### Entries
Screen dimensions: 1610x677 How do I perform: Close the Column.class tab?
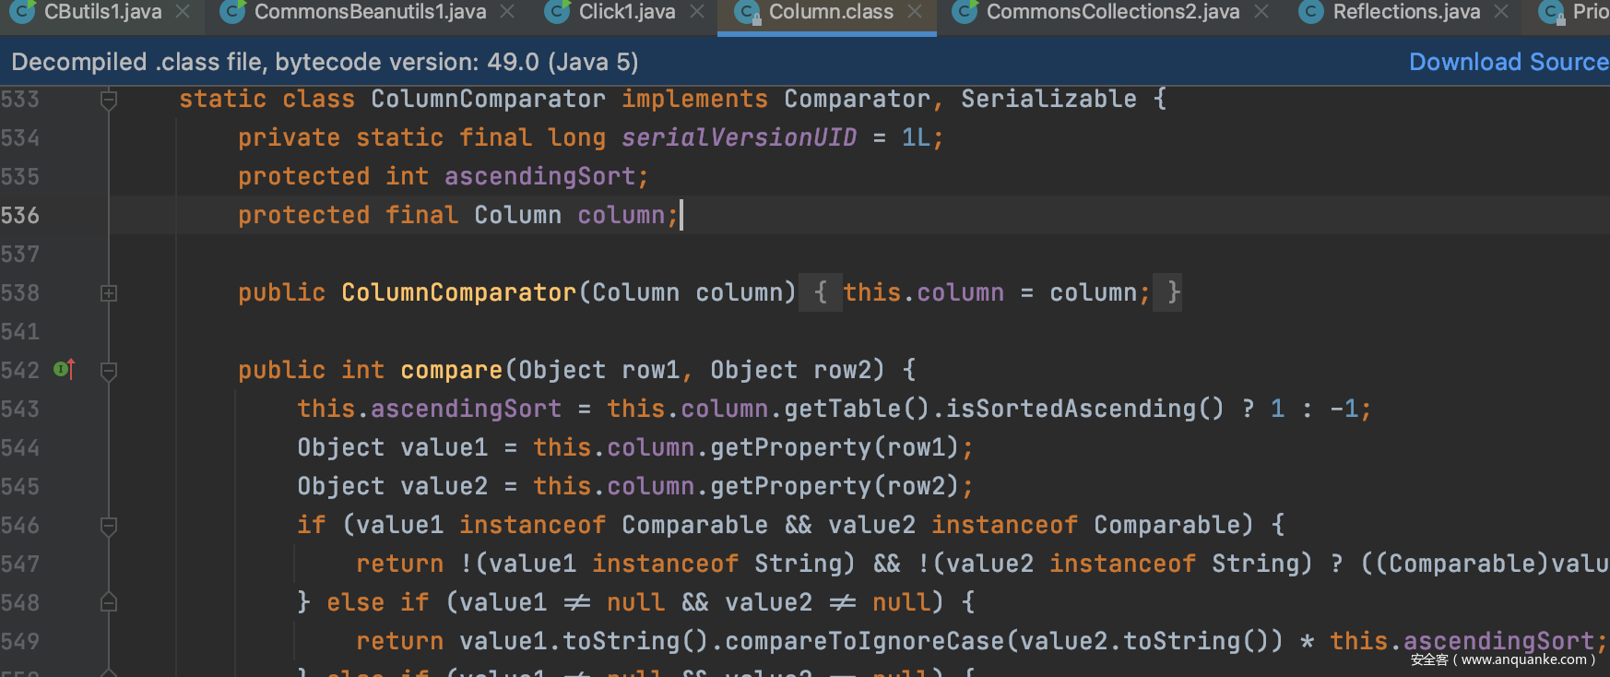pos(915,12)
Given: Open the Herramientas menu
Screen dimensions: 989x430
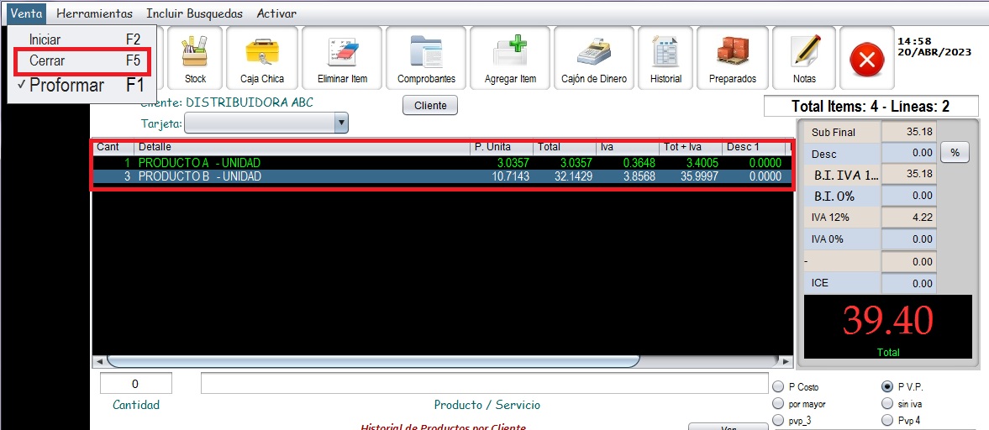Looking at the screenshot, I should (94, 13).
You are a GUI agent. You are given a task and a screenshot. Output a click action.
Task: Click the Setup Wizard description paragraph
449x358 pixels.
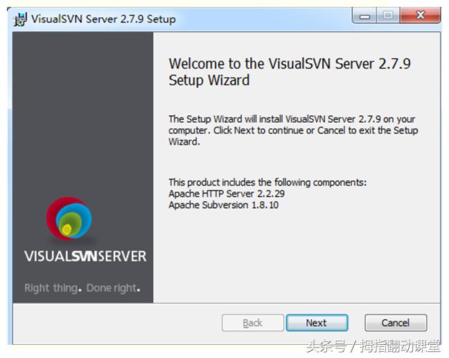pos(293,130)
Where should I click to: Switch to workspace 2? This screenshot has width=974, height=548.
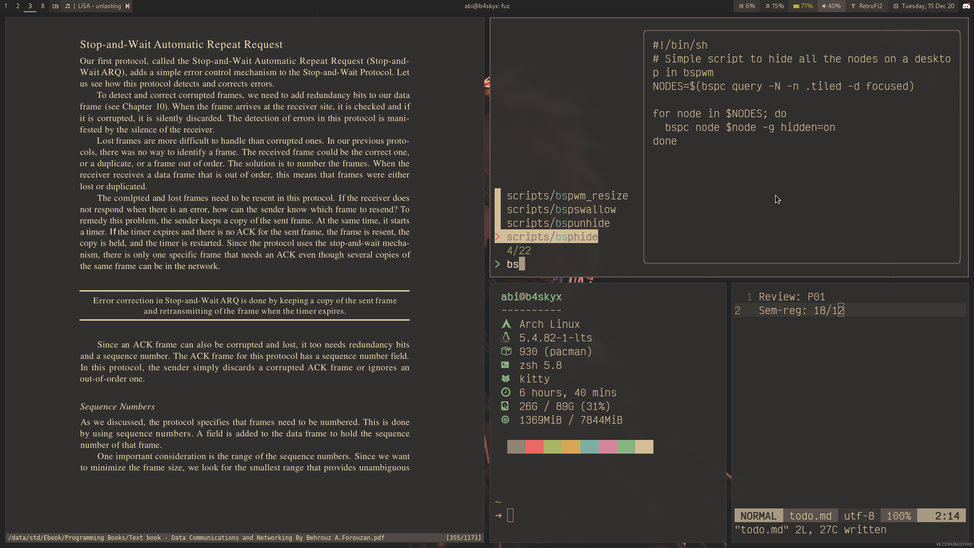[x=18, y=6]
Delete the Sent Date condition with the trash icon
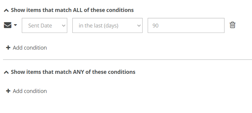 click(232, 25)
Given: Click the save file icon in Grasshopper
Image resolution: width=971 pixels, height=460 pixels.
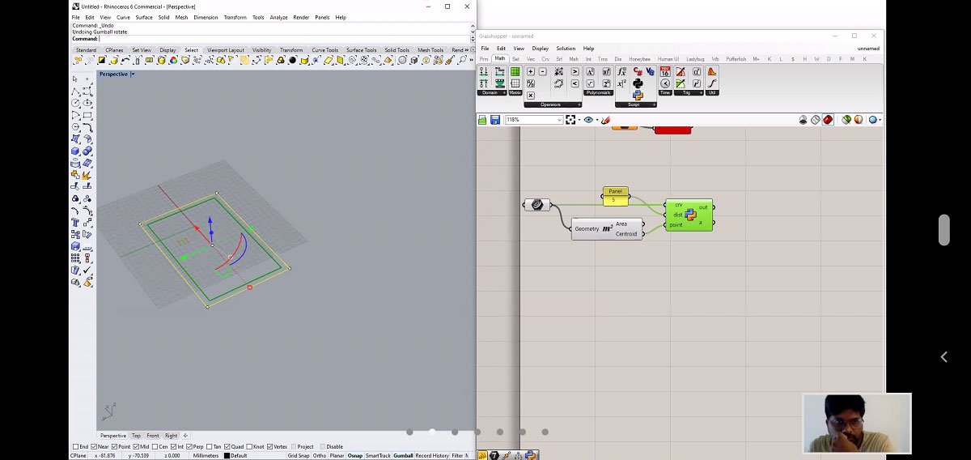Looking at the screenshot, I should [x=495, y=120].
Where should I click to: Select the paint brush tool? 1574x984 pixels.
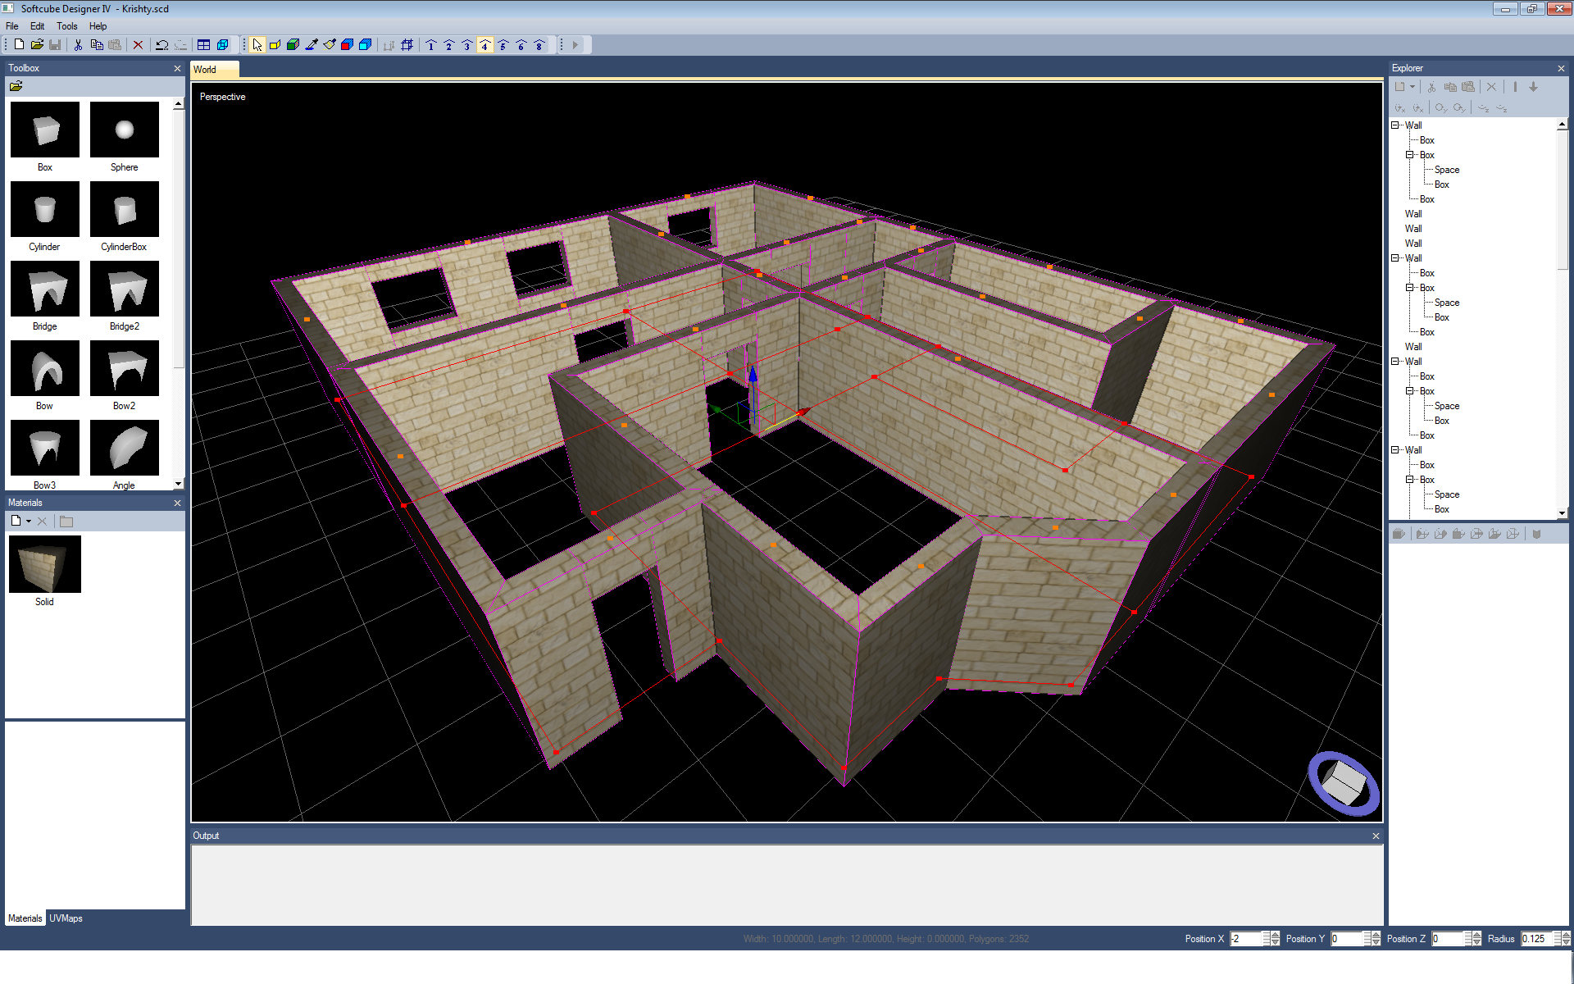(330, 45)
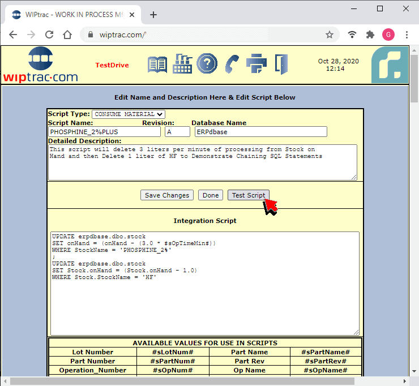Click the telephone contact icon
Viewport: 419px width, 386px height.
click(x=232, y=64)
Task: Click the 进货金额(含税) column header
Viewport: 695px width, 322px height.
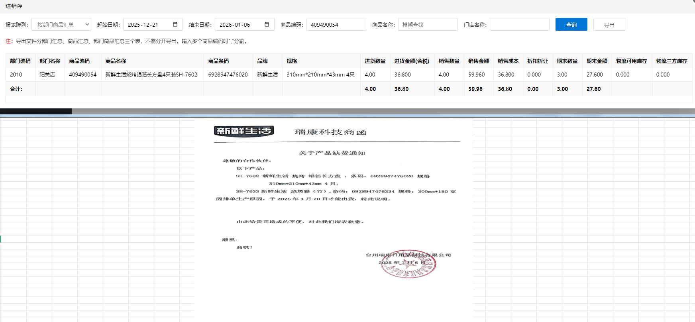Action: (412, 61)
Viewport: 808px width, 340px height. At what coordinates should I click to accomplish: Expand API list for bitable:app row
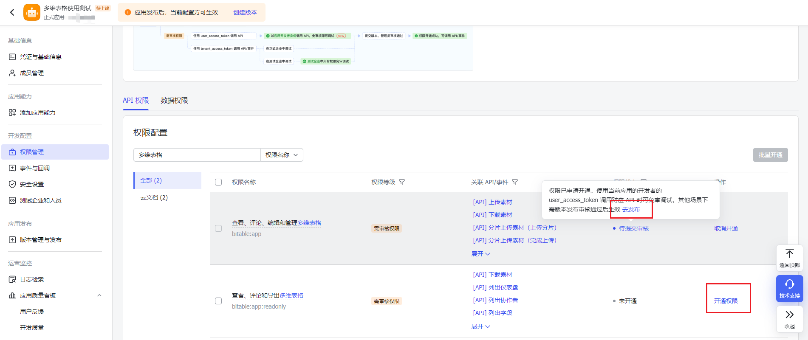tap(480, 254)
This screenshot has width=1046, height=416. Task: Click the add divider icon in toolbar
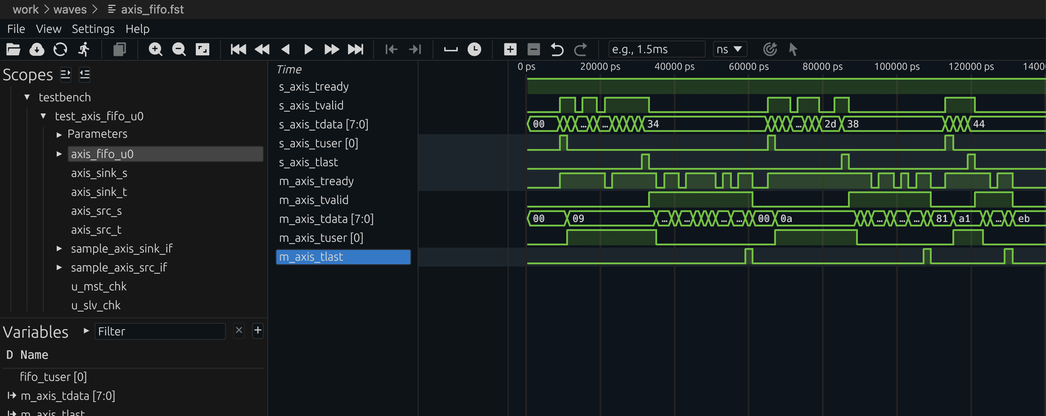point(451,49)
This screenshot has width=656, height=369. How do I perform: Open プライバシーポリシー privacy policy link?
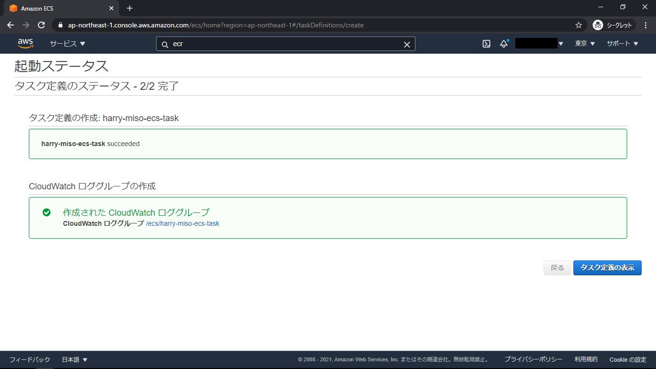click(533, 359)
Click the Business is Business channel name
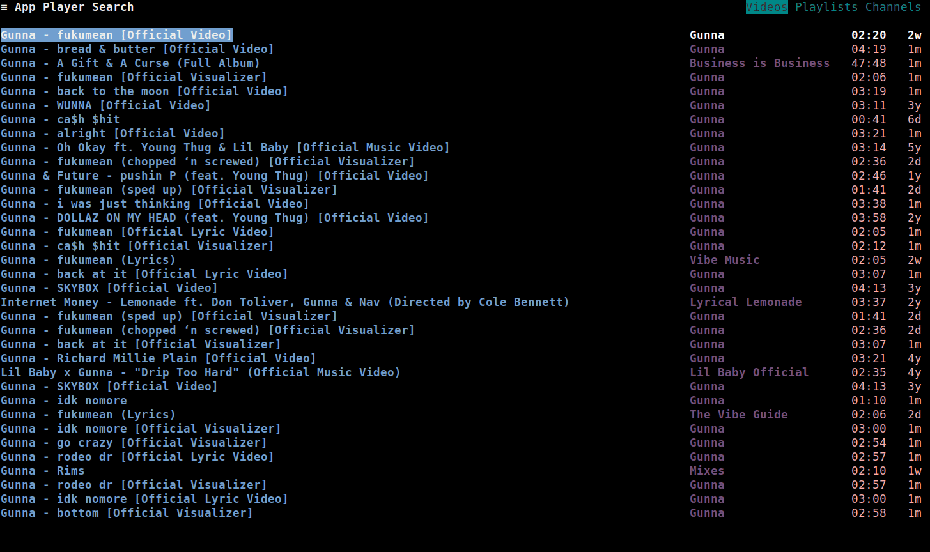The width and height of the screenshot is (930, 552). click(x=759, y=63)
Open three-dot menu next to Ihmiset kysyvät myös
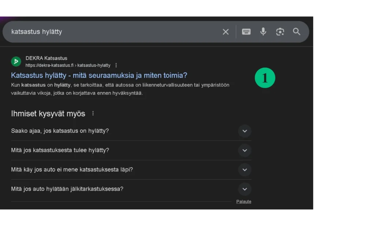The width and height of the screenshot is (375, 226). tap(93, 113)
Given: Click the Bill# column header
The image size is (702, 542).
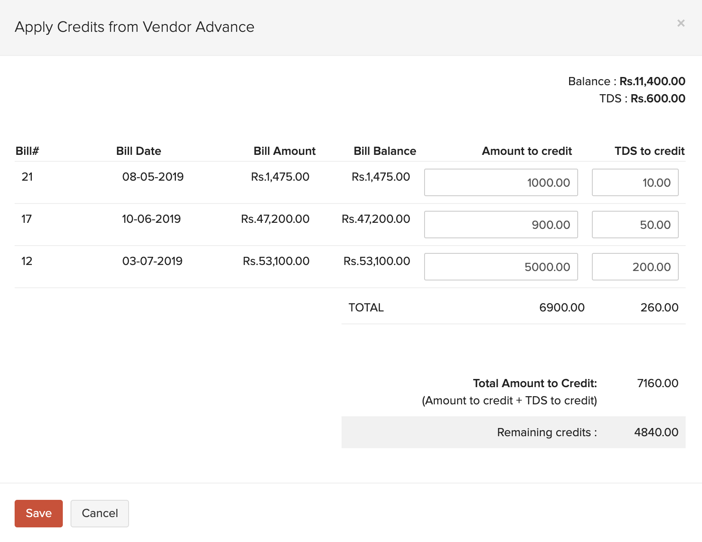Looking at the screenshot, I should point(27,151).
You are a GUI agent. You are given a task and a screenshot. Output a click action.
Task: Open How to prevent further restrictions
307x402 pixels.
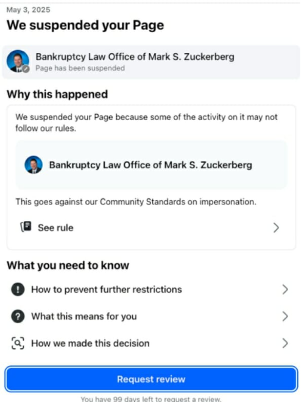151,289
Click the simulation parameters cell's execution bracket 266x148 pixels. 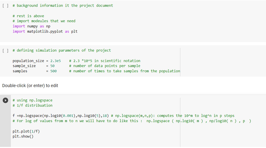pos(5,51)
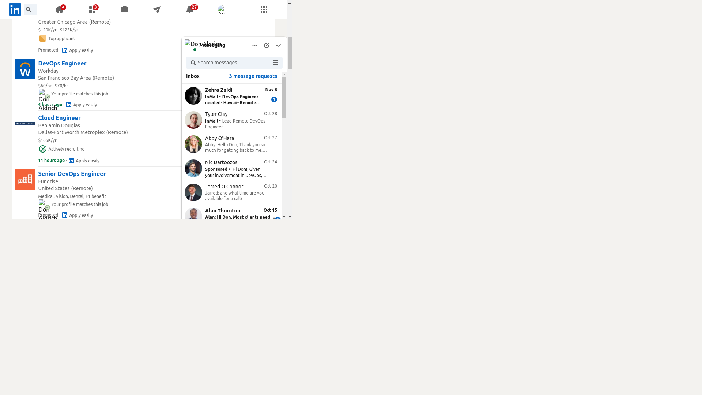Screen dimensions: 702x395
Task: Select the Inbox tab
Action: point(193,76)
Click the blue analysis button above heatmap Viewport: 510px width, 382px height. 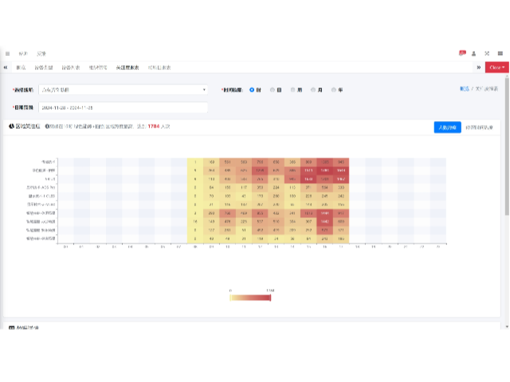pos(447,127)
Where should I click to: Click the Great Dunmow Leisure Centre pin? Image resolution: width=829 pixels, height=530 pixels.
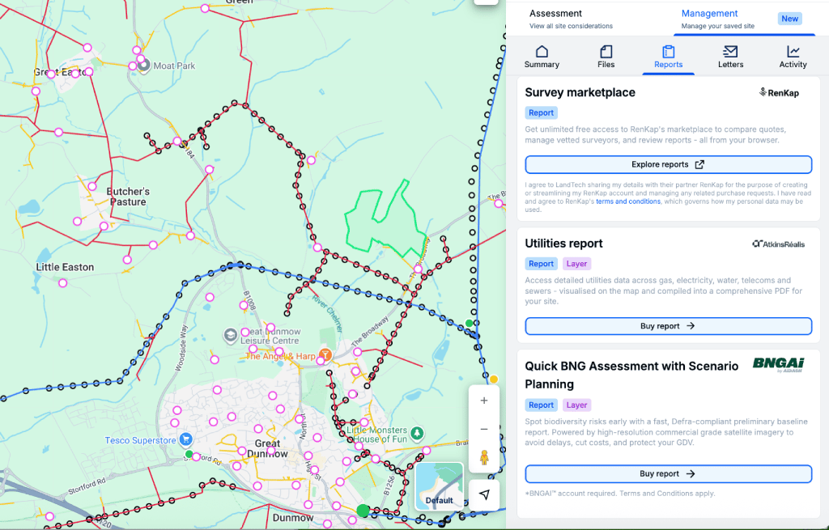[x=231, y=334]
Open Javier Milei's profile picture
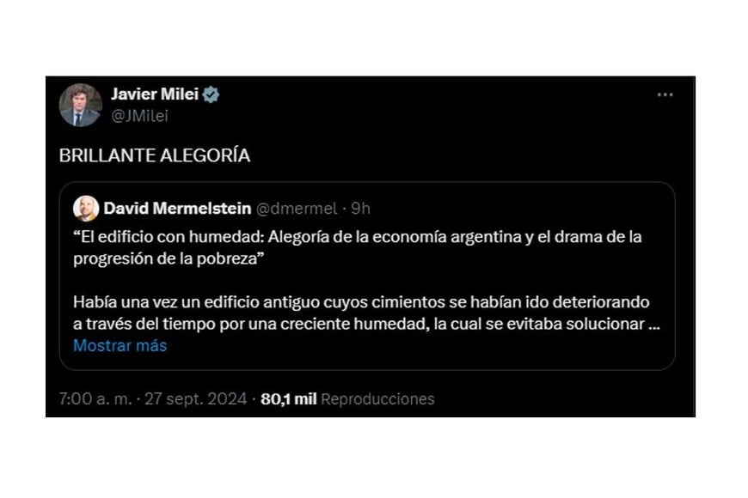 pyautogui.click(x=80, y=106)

### Task details
Reproduce the lines starting at the line that contains "This screenshot has width=1046, height=416." and ending at the line that contains "The width and height of the screenshot is (930, 552).", with both of those lines included. Omit the pictures from your answer.

### Correct result
This screenshot has width=1046, height=416. Task: Click the add divider icon in toolbar
point(451,49)
This screenshot has width=656, height=369. How do I perform: Open プライバシーポリシー privacy policy link?
click(533, 359)
Click the Business is Business channel name
The width and height of the screenshot is (930, 552). click(x=759, y=63)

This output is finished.